- _Tasks to carry out_
#1 Using the terms and conditions, decide whether each statement agrees with the text: (a) prices include shipping; (b) shipments are automatically insured up to $100 per box; (c) the final product ships by overnight service unless the customer specifies otherwise. Answer yes or no for each and quote the deciding words.
#2 Please reproduce, word for word, the rows below between the row holding "แอพพลิเคชั่น ขับขี่ปลอดภัย (96, 2301)" and the row holding "เว็บไซต์ระบบคลังวัสดุอุปกรณ์คอมพิวเตอร์ บริษัท พาราวินเซอร์", inclusive.

TERMS & CONDITIONS
The following Agreement shall govern all orders issued by The Customer to promoSTARTER. (herein referred to as The Company).
1. Acceptance : The Customer is issuing this order to The Company for the project indicated. The parties agree that this order shall determine project details, quantities, prices, specifications, but in all other respects, notwithstanding any writing in such orders to the contrary, this Agreement shall govern. A copy of this Agreement must be signed by all customers at the time of submission of work to The Company, indicating acceptance of this Agreement.
2. Term : The term of this Agreement shall commence on the date this Agreement is signed by The Customer and shall continue until The Customer has accepted delivery of the final product or until this agreement is Terminated by either party as per Article 11. In the event that the Term extends for more than 30 days from the original estimated completion date indicated in Timeline, The Company may, at its discretion, charge an additional project management fee.
3. License of Materials : With respect to any materials provided by The Customer including, without limitation, trade or service marks, images, illustrations, graphics, multimedia files and/or text, The Customer grants to The Company and The Company accepts a non-exclusive, worldwide, royalty free license for the Term of this Agreement to edit, modify, adapt, translate, exhibit, publish, transmit, copy, prepare derivative works from, distribute, perform, display and use any of the materials solely in connection with the Deliverables outlined above. If applicable, The Customer also grants to The Company and The Company accepts a nonexclusive license to manufacture the final product identified on this order. The Customer must obtain permission and rights to use any information or files that are copyrighted by a third party. The Customer is further responsible for granting The Company permission and rights for use of the same and agrees to indemnify and hold harmless The Company from any and all claims and/or production delays resulting from the Customer’s negligence or inability to obtain proper copyright permissions.
4. Pricing : Prices detailed in this document are not binding until this Agreement is signed by an authorized representative of The Company.
5. Shipment : Prices do not include shipping. Unless The Customer has provided a suitable shipping account, The Customer will be billed for all shipments. Shipment of proofs is by Overnight service and shipment of final product is by ground service unless otherwise specified by The Customer. The Company is not responsible for loss, damage, or delay once any product has left our premises. Shipments are insured automatically up to a maximum of $100 per box. Additional insurance is available at The Customer’s request. Please inquire for information and cost.

(Excerpt from a data file)

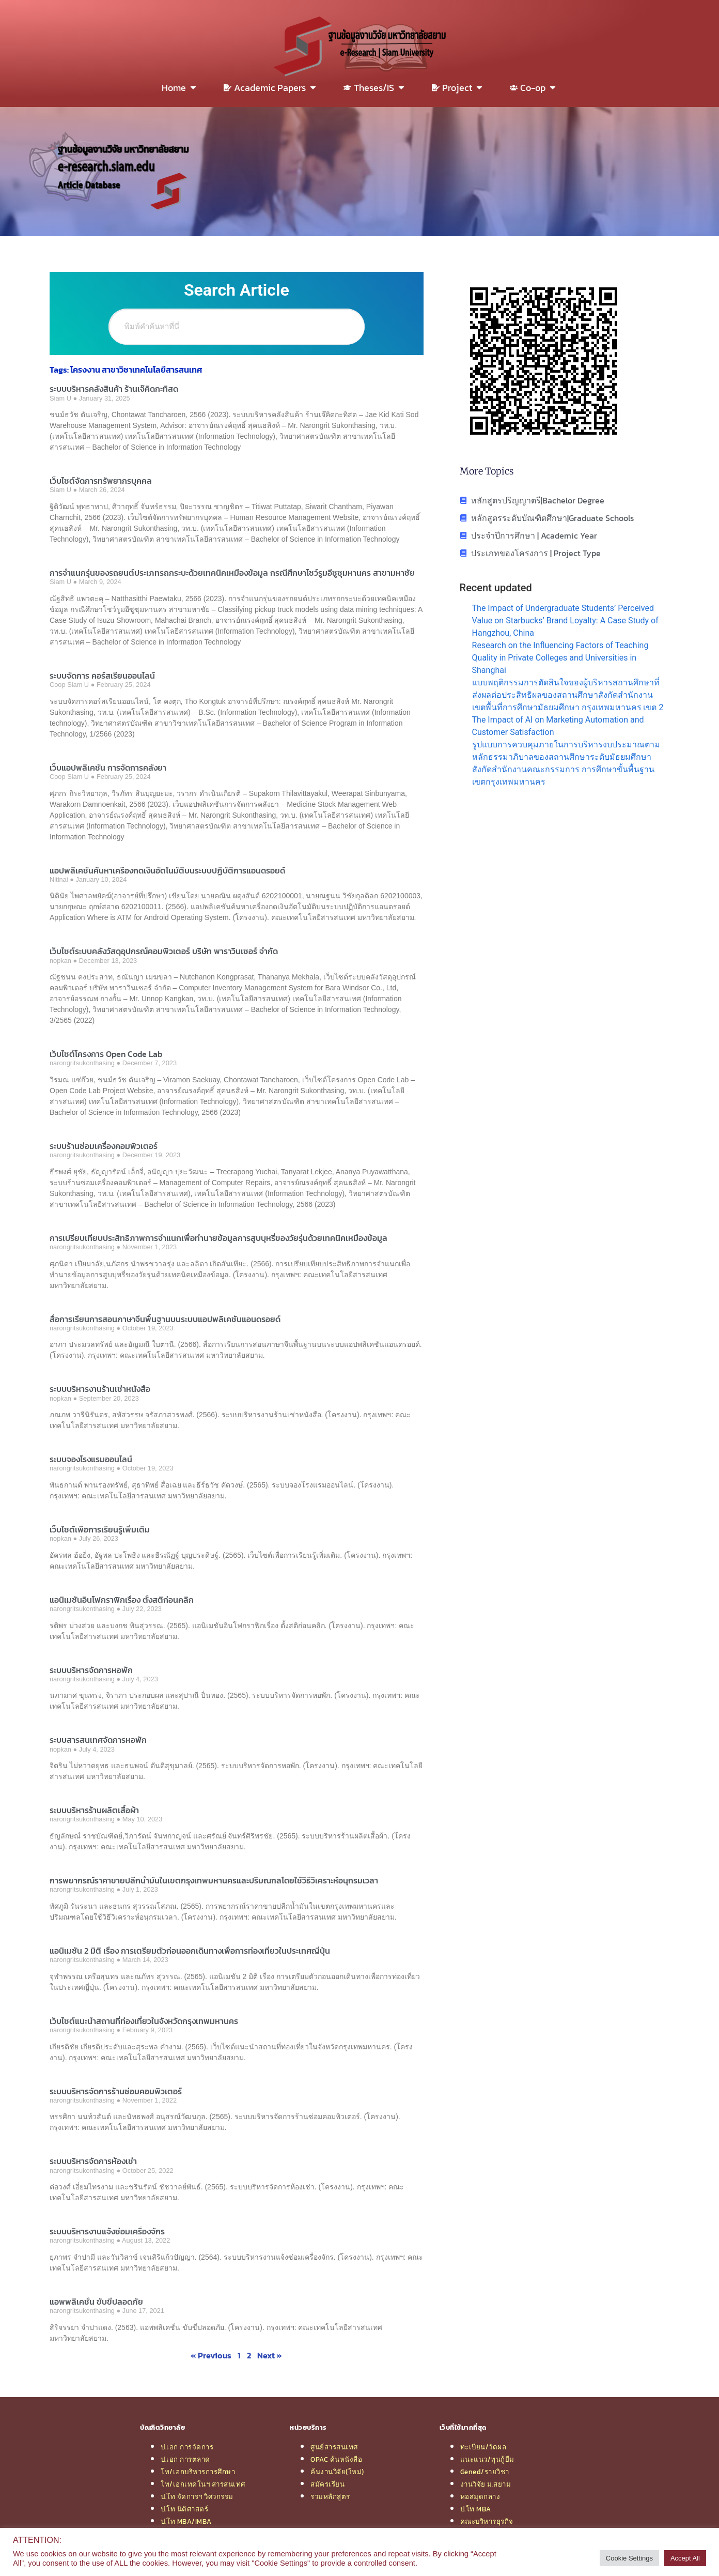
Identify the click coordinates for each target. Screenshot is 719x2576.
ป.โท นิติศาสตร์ (184, 2509)
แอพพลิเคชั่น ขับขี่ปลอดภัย (96, 2301)
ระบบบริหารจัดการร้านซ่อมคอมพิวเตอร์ (116, 2091)
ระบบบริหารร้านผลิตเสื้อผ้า (94, 1810)
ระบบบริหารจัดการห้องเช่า (93, 2161)
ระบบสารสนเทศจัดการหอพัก (98, 1740)
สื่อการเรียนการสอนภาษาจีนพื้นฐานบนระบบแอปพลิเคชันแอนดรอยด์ (165, 1319)
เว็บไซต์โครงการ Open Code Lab (106, 1054)
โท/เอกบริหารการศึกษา (198, 2471)
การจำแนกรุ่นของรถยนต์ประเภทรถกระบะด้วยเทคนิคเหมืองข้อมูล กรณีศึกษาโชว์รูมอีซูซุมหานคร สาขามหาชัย (232, 572)
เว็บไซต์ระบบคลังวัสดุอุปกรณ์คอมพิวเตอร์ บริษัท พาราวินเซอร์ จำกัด (164, 951)
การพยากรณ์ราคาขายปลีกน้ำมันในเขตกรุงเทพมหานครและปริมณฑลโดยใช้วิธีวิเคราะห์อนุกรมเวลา (214, 1880)
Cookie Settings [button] (629, 2558)
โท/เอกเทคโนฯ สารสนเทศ (203, 2484)
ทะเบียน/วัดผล (483, 2447)
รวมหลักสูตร (330, 2496)
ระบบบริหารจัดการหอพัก (91, 1670)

- _Worked solutions_
#1
(a) No: "Prices do not include shipping."
(b) Yes: "Shipments are insured automatically up to a maximum of $100 per box."
(c) No: "shipment of final product is by ground service unless otherwise specified by The Customer."

#2
แอพพลิเคชั่น ขับขี่ปลอดภัย (96, 2301)
ระบบบริหารจัดการร้านซ่อมคอมพิวเตอร์ (116, 2091)
ระบบบริหารร้านผลิตเสื้อผ้า (94, 1810)
ระบบบริหารจัดการห้องเช่า (93, 2161)
ระบบสารสนเทศจัดการหอพัก (98, 1740)
สื่อการเรียนการสอนภาษาจีนพื้นฐานบนระบบแอปพลิเคชันแอนดรอยด์ (165, 1319)
เว็บไซต์โครงการ Open Code Lab (106, 1054)
โท/เอกบริหารการศึกษา (198, 2471)
การจำแนกรุ่นของรถยนต์ประเภทรถกระบะด้วยเทคนิคเหมืองข้อมูล กรณีศึกษาโชว์รูมอีซูซุมหานคร สาขามหาชัย (232, 572)
เว็บไซต์ระบบคลังวัสดุอุปกรณ์คอมพิวเตอร์ บริษัท พาราวินเซอร์ จำกัด (164, 951)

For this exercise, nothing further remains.